Kuroda met with members of the Youth Advisory Group to discuss strategies to implement the program and the development of a national media campaign aimed at increasing awareness of HIV/AIDS (Trung, Saigon Times Daily, 2/21). Kuroda and the youth discussed informational Web sites about HIV/AIDS, concerts that highlight the disease, and upcoming radio and television programs that address the disease. A television drama series aimed at educating youth about HIV/AIDS is scheduled to air in June, according to Ken Swann of BBC World Service Trust who is helping organize the campaign (AFP/Google.com, 2/20).

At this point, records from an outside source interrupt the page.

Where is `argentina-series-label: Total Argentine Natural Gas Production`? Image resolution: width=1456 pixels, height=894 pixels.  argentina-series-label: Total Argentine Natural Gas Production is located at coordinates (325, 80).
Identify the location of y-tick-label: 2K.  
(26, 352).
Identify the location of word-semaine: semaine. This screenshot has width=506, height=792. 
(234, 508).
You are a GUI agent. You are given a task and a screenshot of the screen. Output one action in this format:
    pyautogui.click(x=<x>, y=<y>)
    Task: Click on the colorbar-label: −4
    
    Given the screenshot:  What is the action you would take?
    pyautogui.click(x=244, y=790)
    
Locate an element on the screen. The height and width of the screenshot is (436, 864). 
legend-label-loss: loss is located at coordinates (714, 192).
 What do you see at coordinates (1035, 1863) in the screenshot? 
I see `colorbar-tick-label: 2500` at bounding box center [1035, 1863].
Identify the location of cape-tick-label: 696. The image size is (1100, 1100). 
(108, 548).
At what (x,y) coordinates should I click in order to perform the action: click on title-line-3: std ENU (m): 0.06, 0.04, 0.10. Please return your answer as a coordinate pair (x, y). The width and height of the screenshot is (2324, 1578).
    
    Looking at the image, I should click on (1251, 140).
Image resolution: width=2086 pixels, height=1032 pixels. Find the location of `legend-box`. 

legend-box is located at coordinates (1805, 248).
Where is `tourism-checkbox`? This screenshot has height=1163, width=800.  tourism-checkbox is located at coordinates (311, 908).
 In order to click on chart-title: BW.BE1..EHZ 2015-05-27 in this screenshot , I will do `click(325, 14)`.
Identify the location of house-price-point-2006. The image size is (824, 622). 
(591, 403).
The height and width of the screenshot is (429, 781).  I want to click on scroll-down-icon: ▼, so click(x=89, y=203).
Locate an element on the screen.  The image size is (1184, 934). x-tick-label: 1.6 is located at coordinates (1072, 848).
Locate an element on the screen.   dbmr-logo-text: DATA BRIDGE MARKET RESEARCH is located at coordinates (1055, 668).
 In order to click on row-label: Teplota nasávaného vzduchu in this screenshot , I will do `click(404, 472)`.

According to the Times Daily, youth ages 15 to 24 account for 20% of Vietnam's population but 40% of all new HIV cases in the country. Kuroda emphasized that Vietnamese youth should increase their involvement in HIV prevention efforts to slow the spread of the virus among the population. Kuroda said prevention efforts should "actively engage [youth] in dialogue so they're better armed with the knowledge and skills that will enable them to protect themselves" from HIV. He added that programs that work "directly with young people to understand their lives and what makes them vulnerable to risky behaviors will help us make progress" in reducing the spread of HIV among youth.
Kuroda also met the Vietnamese Prime Minister Nguyen Tan Dung on Wednesday to discuss efforts to reduce poverty, increase infrastructure and bolster human resource development in the country (Saigon Times Daily, 2/21).
Nearly 300,000 people in Vietnam are living with HIV/AIDS, according to AFP/Google.com. Injection drug users, commercial sex workers and men who have sex with men comprise the largest number of HIV-positive people, although the virus is spreading to the general population, AFP/Google.com reports (AFP/Google.com, 2/20).